OLG Celle 9 W 51/21
Sitzverlegung auch im Liquidationsstadium der GmbH bei fehlenden Anhaltspunkten für das Vorliegen eines Rechtsmissbrauchs

09.01.2023

Notizen zur Rechtsprechung

Gericht:
Datum:
Aktenzeichen:
Fundstelle:

OLG Celle
26.04.2021
9 W 51/21
ZIP 2021, 2231

Leitsatz | OLG Celle 9 W 51/21

Im Grundsatz ist die Sitzverlegung einer GmbH – vorbehaltlich des Fehlens tatsächlicher Anhaltspunkte für Rechtsmissbräuchlichkeit im Einzelfall – auch im Liquidationsstadium zulässig.

Sachverhalt | OLG Celle 9 W 51/21

Die Gesellschaft, mit einem Stammkapital von 1 Mio. Euro, befindet sich seit Januar 2019 in Liquidation. Der Liquidator der Gesellschaft beantragt am 19.03.2021 die Eintragung der Sitzverlegung der Gesellschaft aus dem Bezirk des Registergerichts in Hannover in den Registergerichtsbezirk Tostedt. Dem Antrag liege ein satzungsändernder Beschluss der Gesellschafterversammlung zugrunde.

Die Gesellschaft ist der Meinung, sie habe mit der Anmeldung der Sitzverlegung ihre Anmeldung zur Löschung der Gesellschaft aus dem Register zurückgenommen und werde die Löschung zu einem späteren Zeitpunkt bei dem neu zuständigen Handelsregister beantragen.

Das Registergericht weist den Antrag zurück. Hiergegen legt die Liquidationsgesellschaft Beschwerde ein.

 

Entscheidung | OLG Celle 9 W 51/21

Die Beschwerde der Gesellschaft ist begründet und hat mithin Erfolg.

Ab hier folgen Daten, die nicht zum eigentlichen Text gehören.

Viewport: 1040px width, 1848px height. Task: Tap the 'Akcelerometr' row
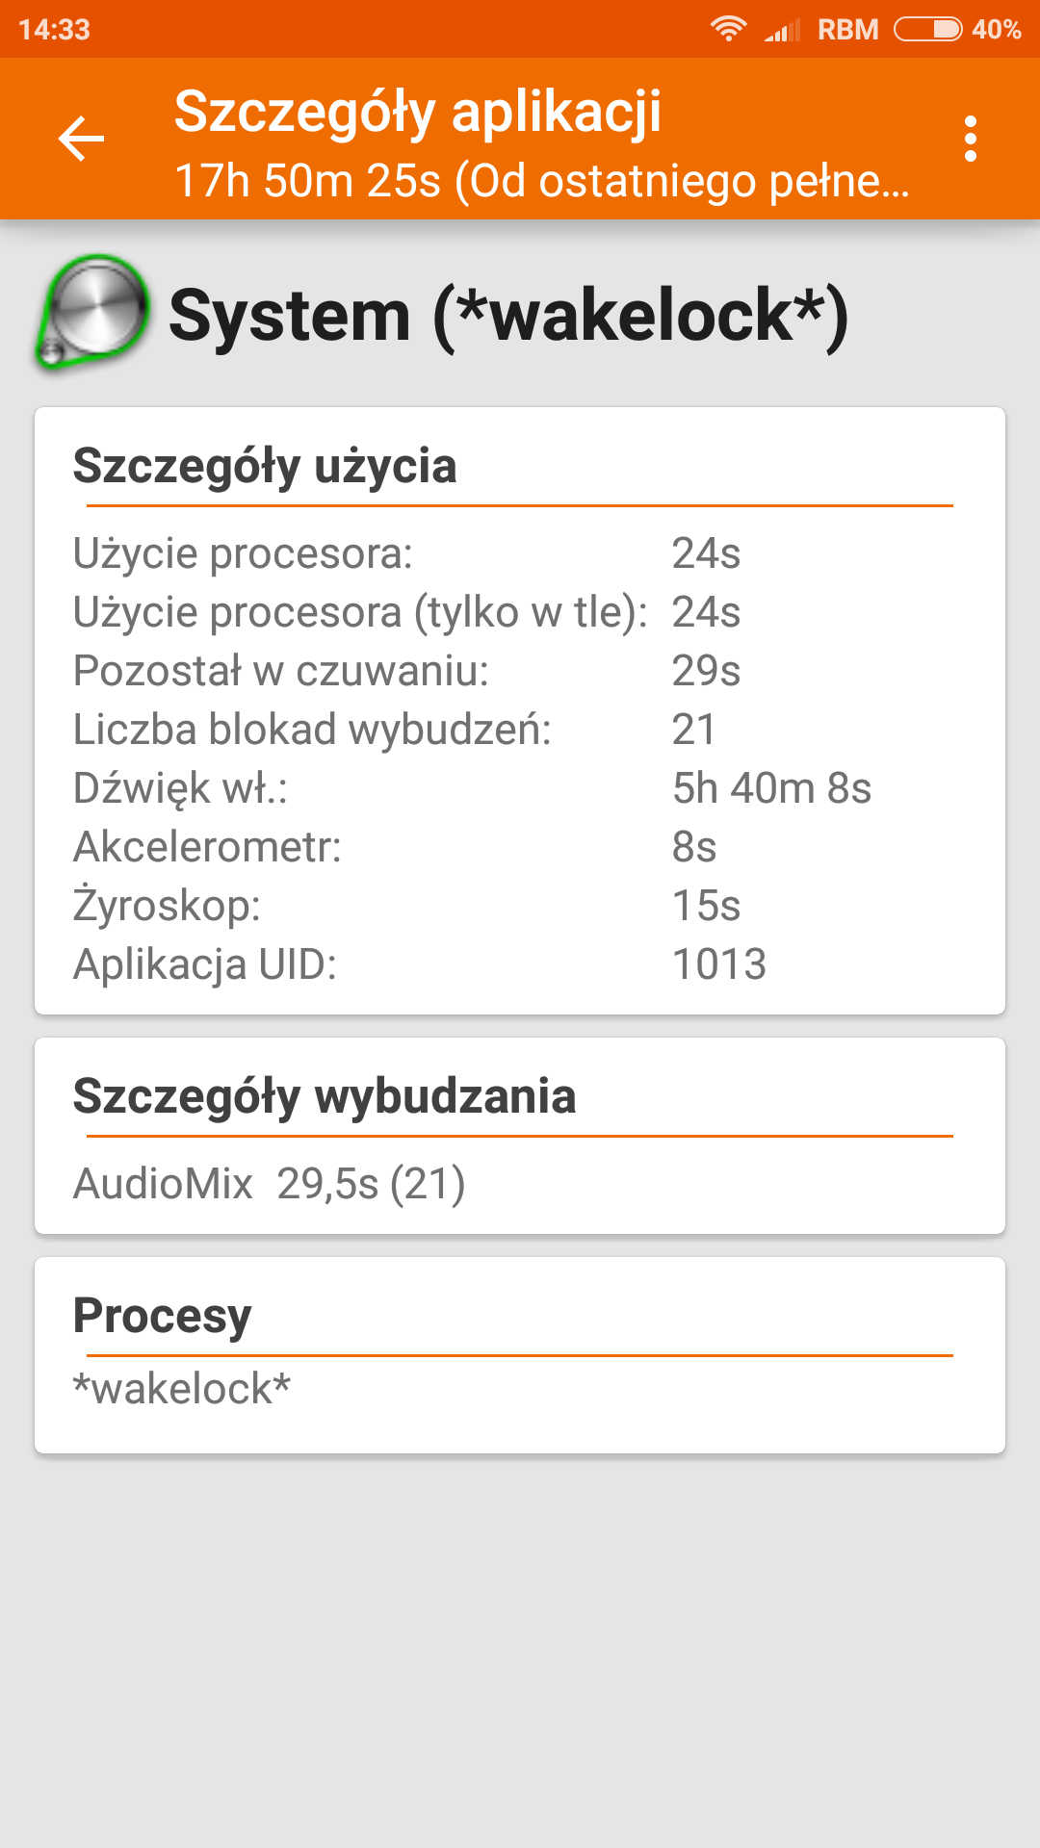click(x=395, y=847)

Aus § 69 GmbHG ergebe sich nach einhelliger Auffassung in Rechtsprechung und Literatur, dass die Sitzverlegung einer Liquidationsgesellschaft möglich sei. Entgegen der Auffassung des Registergerichts, die Möglichkeit einer Sitzverlegung sei extrem restriktiv auszulegen, sei es vielmehr gängige Praxis, dass Gesellschaften in ihrer Liquidationsphase ihre Geschäftsräume verkleinern und gegebenenfalls wechseln muss. Es sei nicht ersichtlich, weshalb eine Veränderung der Geschäftsanschrift nicht auch durch eine parallele Sitzverlegung begleitet werden könne. Insbesondere bringe § 69 Abs. 2 GmbHG zum Ausdruck, dass der Gesetzgeber solche Fälle für existent hält, indem er regelt, dass der Gerichtsstand am alten Gesellschaftssitz erhalten bleibe.

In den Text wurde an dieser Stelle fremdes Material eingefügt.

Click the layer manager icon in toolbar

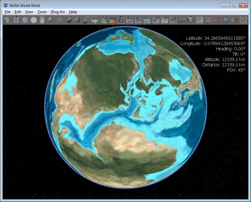(7, 20)
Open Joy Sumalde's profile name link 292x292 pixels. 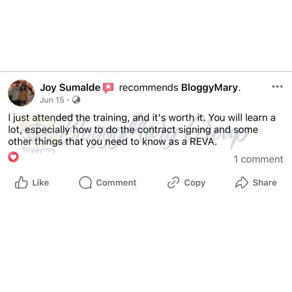pos(70,87)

Eine Versagung der Sitzverlegung sei in Einzelfällen wegen des Vorliegens einer Rechtsmissbräuchlichkeit möglich, vom Registergericht jedoch nicht in Erwägung gezogen worden. Insbesondere sei nicht allein dadurch auf eine Rechtsmissbräuchlichkeit schließen zu können, dass die Beendigung der Liquidation bereits einmal angemeldet, jedoch wieder zurückgenommen worden war. Vielmehr lasse die Zeitspanne von einem Jahr in welcher die Beendigung der Liquidation angemeldet, aber nicht vollzogen wurde, darauf schließen, dass die Liquidation tatsächlich noch nicht beendet war.

Der den Eintragungsantrag zurückweisende Beschluss ist mithin aufzuheben. Das Registergericht hat das Verfahren fortzusetzen.

Praxishinweis | OLG Celle 9 W 51/21

Die Sitzverlegung einer Gesellschaft in der Liquidationsphase ist grundsätzlich möglich und wird vom Gesetzgeber als existent gesehen. Auch wenn das OLG Celle eine besonders restriktive Auslegung als nicht notwendig erachtet, sollte betont werden, dass die Möglichkeit der Sitzverlegung ihre Grenzen in der Rechtsmissbräuchlichkeit findet. Sollte das Registergericht Anhaltspunkte für eine rechtsmissbräuchliche Sitzverlegung haben, ist es auch nach diesem Urteil nicht gehindert einen Antrag auf Sitzverlegung zurückzuweisen.